** start Document extract **
# Honey Stinger Waffle!



## Guerdonian (Sep 4, 2008)

I love these things, and wanted to spread the word. 

Its like a little waffle cookie from heaven. Big reasons why i like them:
1. Bang for Bite. A lot of energy in a little package.
2. FAT! it has more of this than simple carbs, so it takes a bit longer to burn off.
3. Not overly sweet/sugary, tastes more vanilla buttery. Dont get me wrong, there is a time and place for gu / shot blocks / honey stinger gummies, but the sweetness can be overwhelming.
4. Texture, nice and cake like.
5. Organic.

I just found them about a month ago, and already moved through a box.


----------



## ChainChain (Sep 25, 2010)

mmmmmmmmm


----------



## mbeardsl (Sep 9, 2009)

You can get "regular" stroopwaffles at numerous stores (at least here out east, Whole Foods, Fresh Market, etc) for much cheaper but the vanilla flavor is pretty good. Quickly becoming my fav trailside snack on long rides.


----------



## Earlybird Rider (Sep 16, 2011)
** end Document extract **
** start Stored rows **
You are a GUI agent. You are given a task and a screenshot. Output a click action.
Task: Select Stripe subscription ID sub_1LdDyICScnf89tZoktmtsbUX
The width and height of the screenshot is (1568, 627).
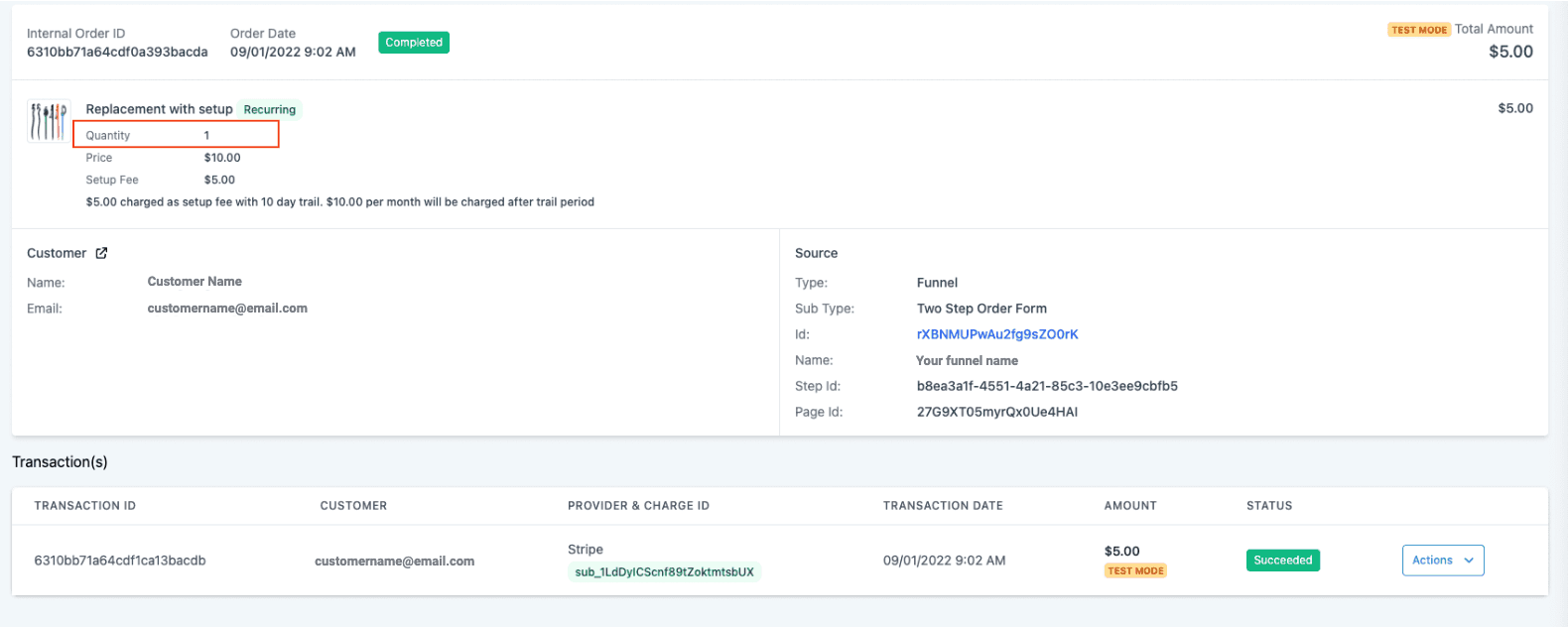[x=665, y=572]
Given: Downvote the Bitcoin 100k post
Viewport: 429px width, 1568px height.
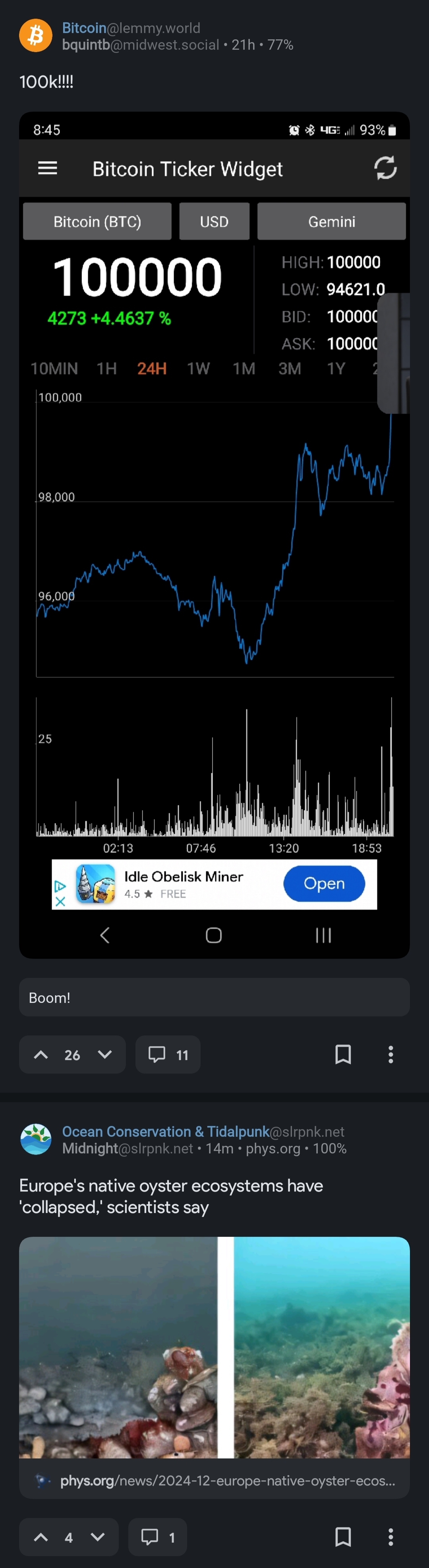Looking at the screenshot, I should point(104,1054).
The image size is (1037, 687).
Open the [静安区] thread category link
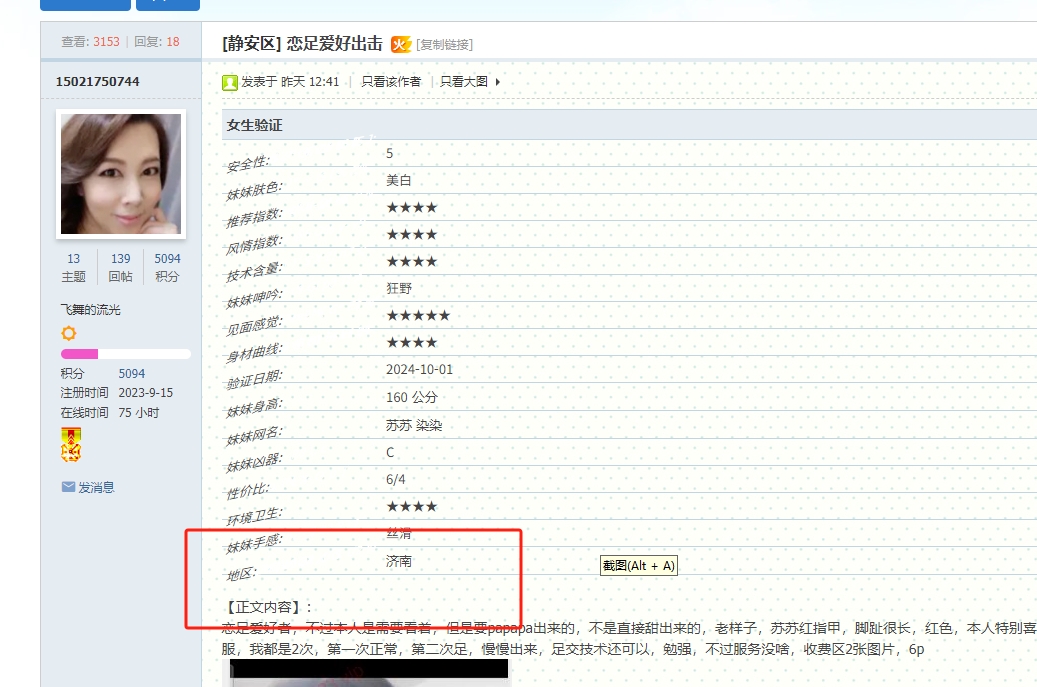click(252, 44)
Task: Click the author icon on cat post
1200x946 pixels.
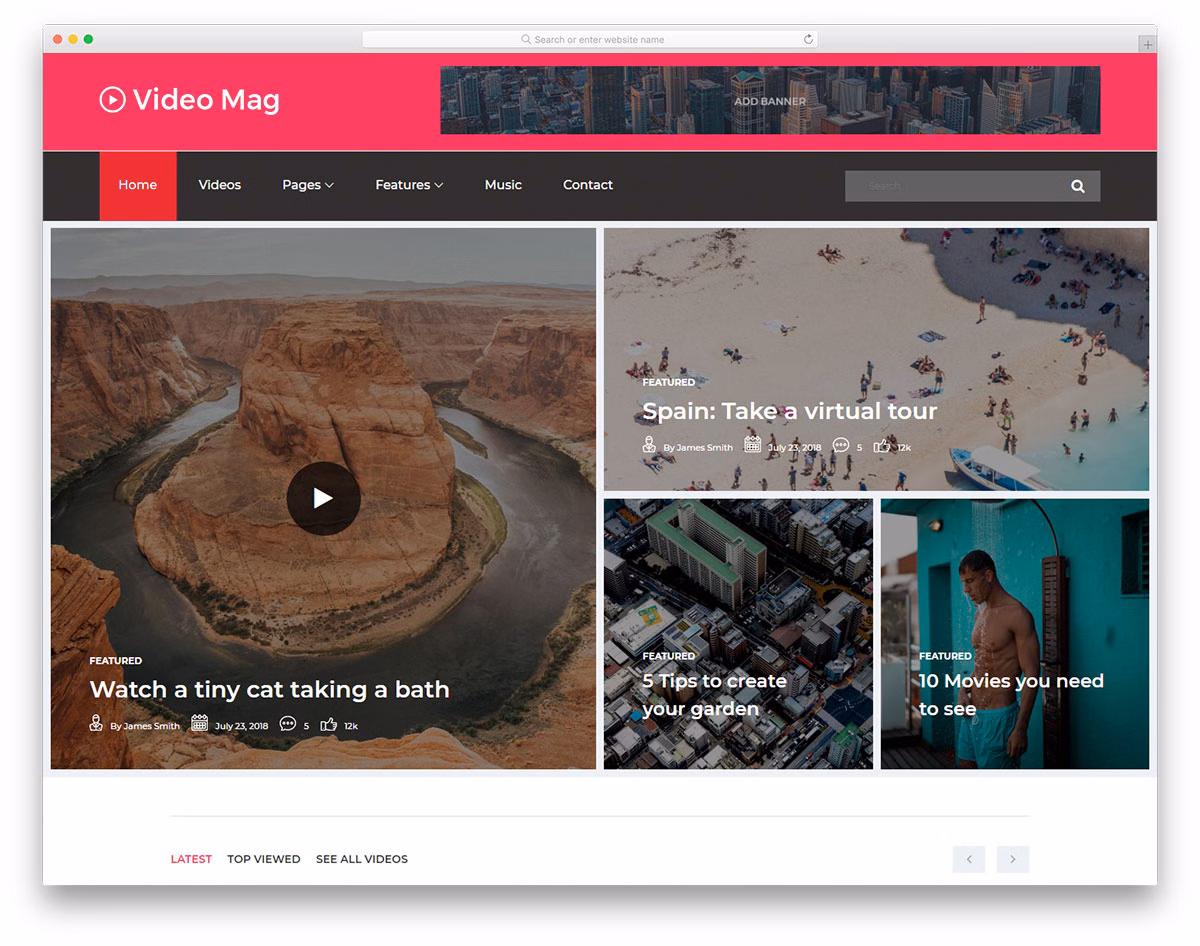Action: (x=96, y=724)
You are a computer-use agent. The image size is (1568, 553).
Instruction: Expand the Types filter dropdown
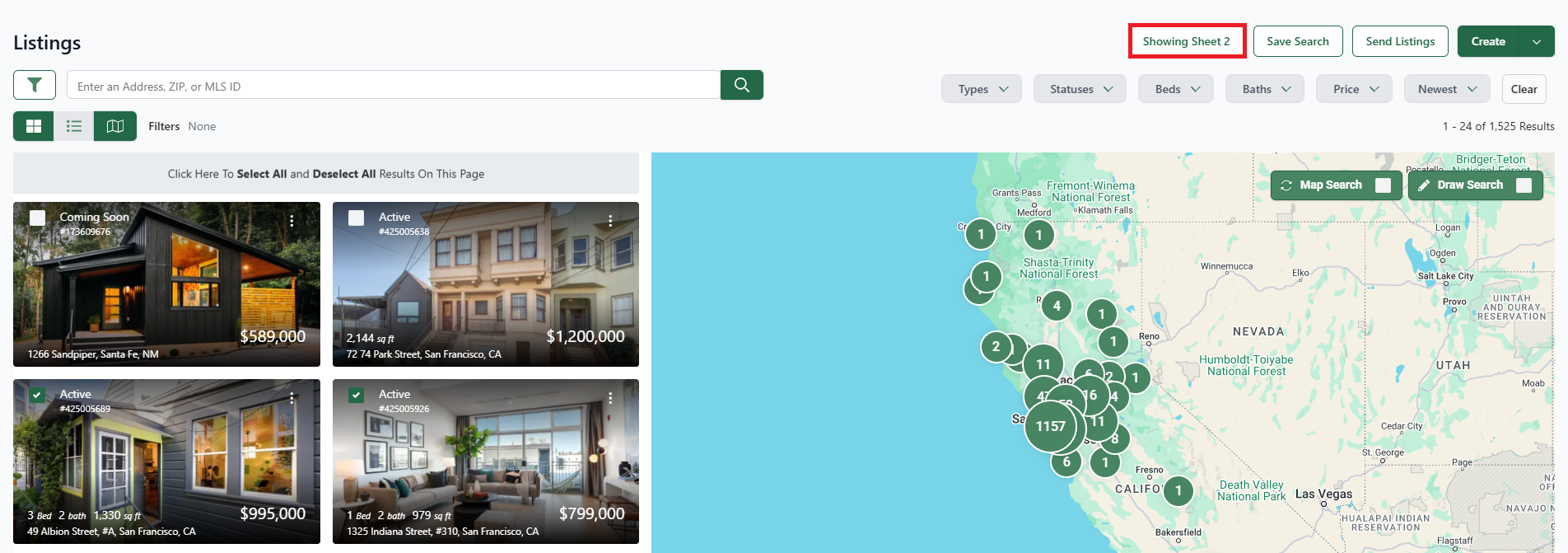coord(982,89)
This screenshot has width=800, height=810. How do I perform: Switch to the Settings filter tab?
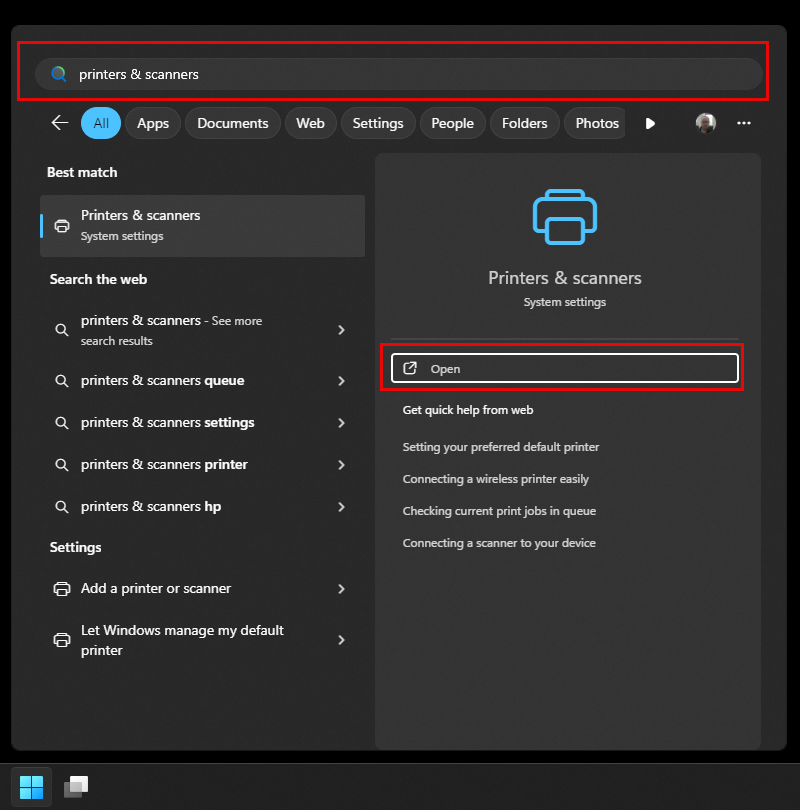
** end Stored rows **
[To-do list]
1 – Extract, word for word, the portion of the Honey Stinger waffle thread from "2. FAT! it has" to "and cake like.".
2 – Extend the forum thread about Honey Stinger waffles, picking up right after its last line.
This material has no connection to the forum thread about Honey Stinger waffles.

[Answers for this exercise]
1 –
2. FAT! it has more of this than simple carbs, so it takes a bit longer to burn off.
3. Not overly sweet/sugary, tastes more vanilla buttery. Dont get me wrong, there is a time and place for gu / shot blocks / honey stinger gummies, but the sweetness can be overwhelming.
4. Texture, nice and cake like.

2 –
The best trail foods are home-made. Try individually wrapped half-sandwiches made from almond butter with smashed blueberries and jam on toasted sprouted bread, like "Ezekiel." A couple of bottles of Iced Tea (herbal or regular) with a pinch of salt and salt substitute will beat any gatorade, cytomax or other crappola.


----------



## electrik (Oct 22, 2009)

I like their little gummies instead, loaded with vitamin C and "taste" strongly. Expensive candy though.


----------



## DavidR1 (Jul 7, 2008)

Try the strawberry flavored...even better.


----------



## OldMTBfreak (Apr 8, 2006)

MMM chews! The killer snack. Orange are good; 200 cal per package.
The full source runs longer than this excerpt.